4. Focus on different types of coins
Interestingly, not all cryptocurrencies have a similar nature as they assimilate unique use cases and operational designs. When deciding asset allocations for your crypto investment, consider the different types of cryptocurrencies:
- Payment coins: Bitcoin is the primary example of payment coins – which are used exclusively for transferring value. These types of cryptos mostly originated during the nascent period of digital currencies. Some other examples include Litecoin and Bitcoin Cash.
- Stablecoins: Though stable coins cannot surge in value due to their peg with one unit of fiat, they can provide you the necessary liquidity/safe cushion to move your crypto in and out during periods of high market volatility.
- Governance tokens: Governance tokens give the holders voting rights or governing power in relation to the relevant crypto projects. Their value is tied to the performance of their underlying platform. Many DeFi and metaverse projects include these types of coins.

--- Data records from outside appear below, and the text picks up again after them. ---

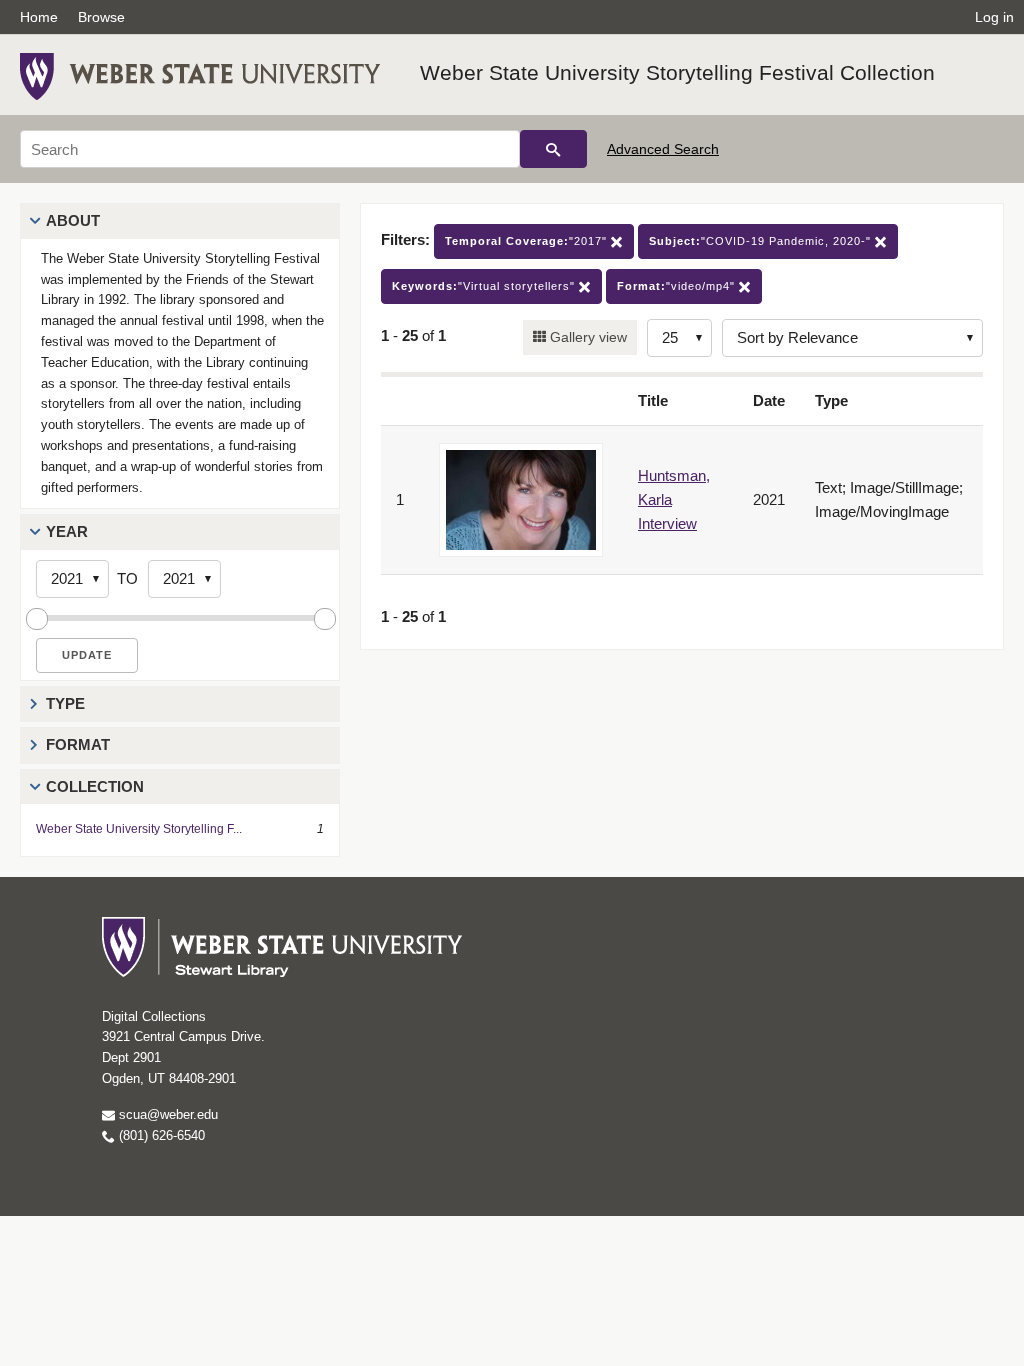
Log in (994, 17)
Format (78, 744)
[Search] (553, 149)
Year (67, 531)
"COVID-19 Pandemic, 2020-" (762, 241)
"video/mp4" (678, 286)
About (73, 220)
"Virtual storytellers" (485, 286)
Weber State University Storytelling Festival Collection (677, 72)
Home (39, 17)
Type (65, 703)
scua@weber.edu (166, 1114)
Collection (95, 786)
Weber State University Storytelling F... (139, 829)
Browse (101, 17)
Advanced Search (663, 149)
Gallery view (586, 337)
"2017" (528, 241)
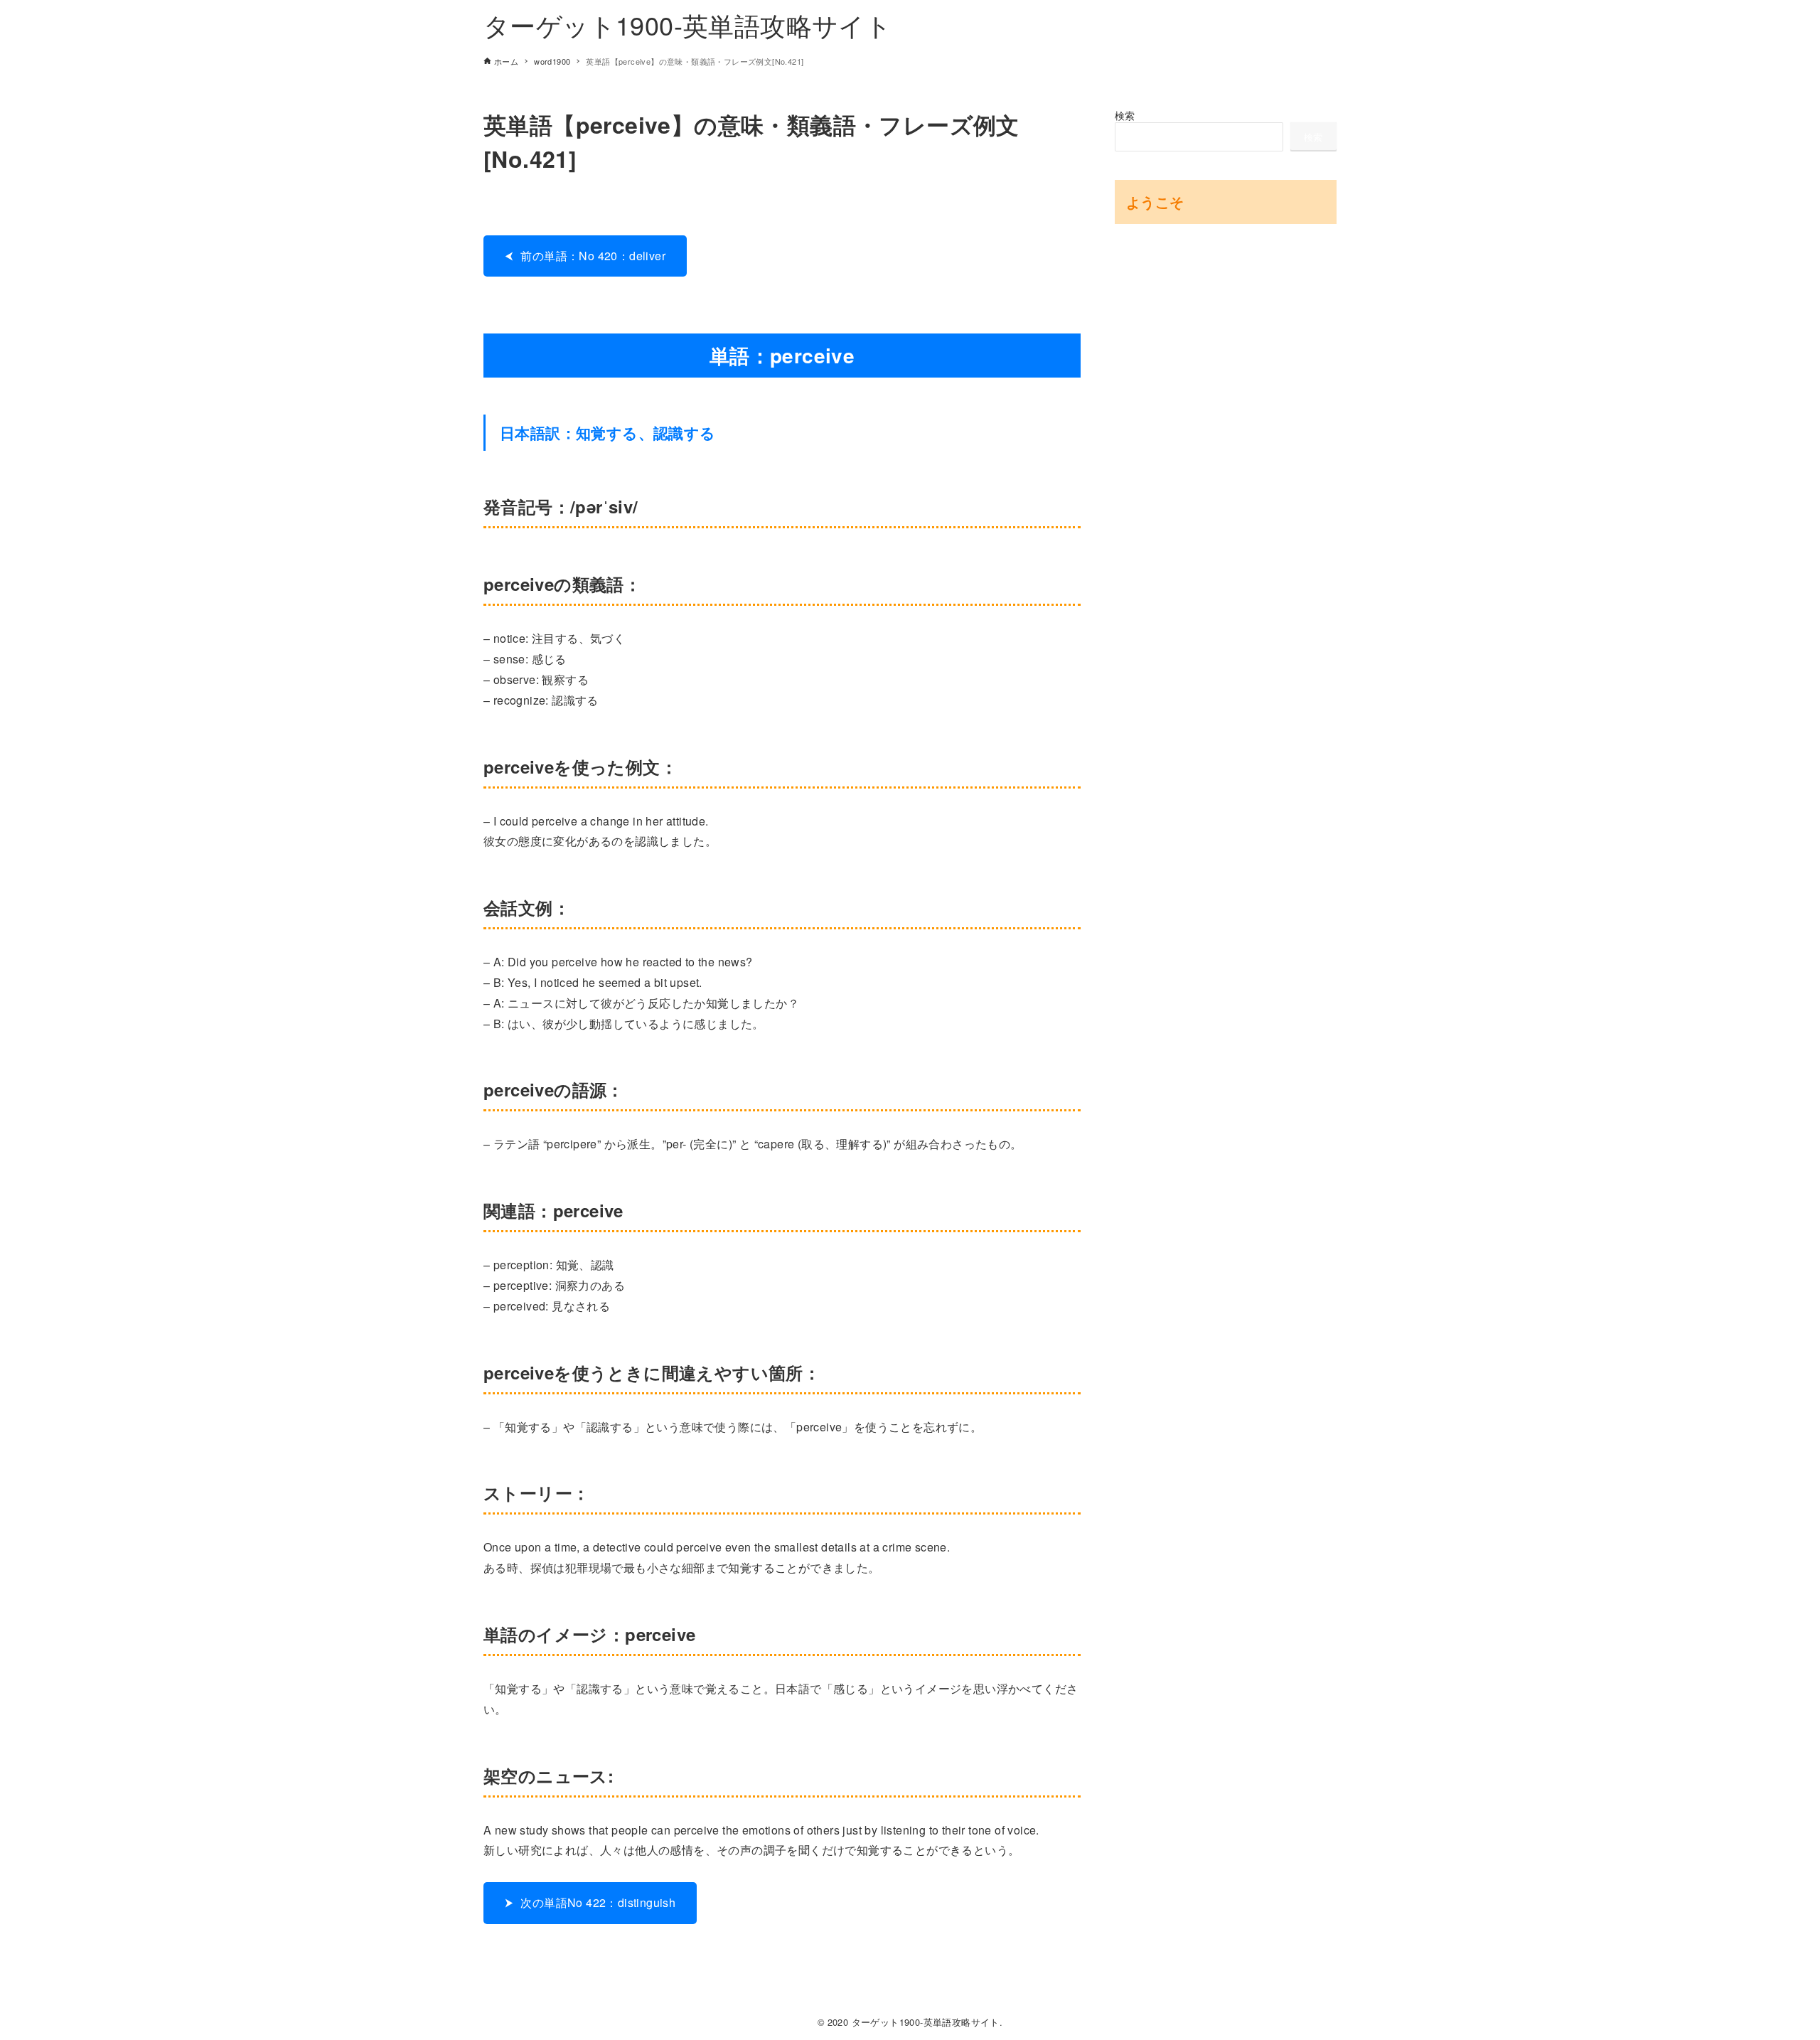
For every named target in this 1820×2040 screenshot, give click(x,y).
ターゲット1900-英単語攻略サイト (687, 24)
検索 (1125, 114)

- Utility tokens: Utility tokens serve a specific purpose in the concerned crypto ecosystem. They can be used to pay lower transaction fees on that particular platform or staked for earning higher yields. Binance Coin (BNB) is an example of this category.
- Smart contract tokens: With the developments in the blockchain space, many smart contract projects have emerged along with their unique tokens. Ethereum, Avalanche, and Cardano are some of the prominent smart contract platforms with their particular coins.

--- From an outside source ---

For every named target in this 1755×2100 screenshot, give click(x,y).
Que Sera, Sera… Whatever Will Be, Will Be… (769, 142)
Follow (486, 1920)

5. Rebalance your portfolio periodically
To maintain a well-balanced crypto portfolio, it is important to regularly review and rebalance your assets as per the changing market conditions. Consider buying some coins while selling others corresponding to the fluctuations in their prices.
Pros and cons of a well-balanced crypto portfolio – Diversified vs concentrated portfolio
The most obvious advantage of a well-balanced portfolio is that it has fewer risks involved. While it will have both losing and winning assets, the main goal here is to balance out these losses and gains, so that you’re more likely to make gains over the long run.
However, things do not always play out this much ideally; even more so in the crypto investment arena where all major-cap coins generally move in tandem. So, having a diversified portfolio can be beneficial in a bullish market but not during bear cycles. In a down market, it may not perform as well as some of the best-performing concentrated investments.
Further, to build a well-balanced portfolio, you will have to spend time researching assets. And even after compiling a diversified index, you will need to have a thorough understanding of all your holdings to proficiently manage them.
Putting all this together, ultimately it depends on you whether you want to diversify your crypto investment or not, and if yes, to what extent. However, it is worth noting that most professionals recommend adopting “some level of diversification.”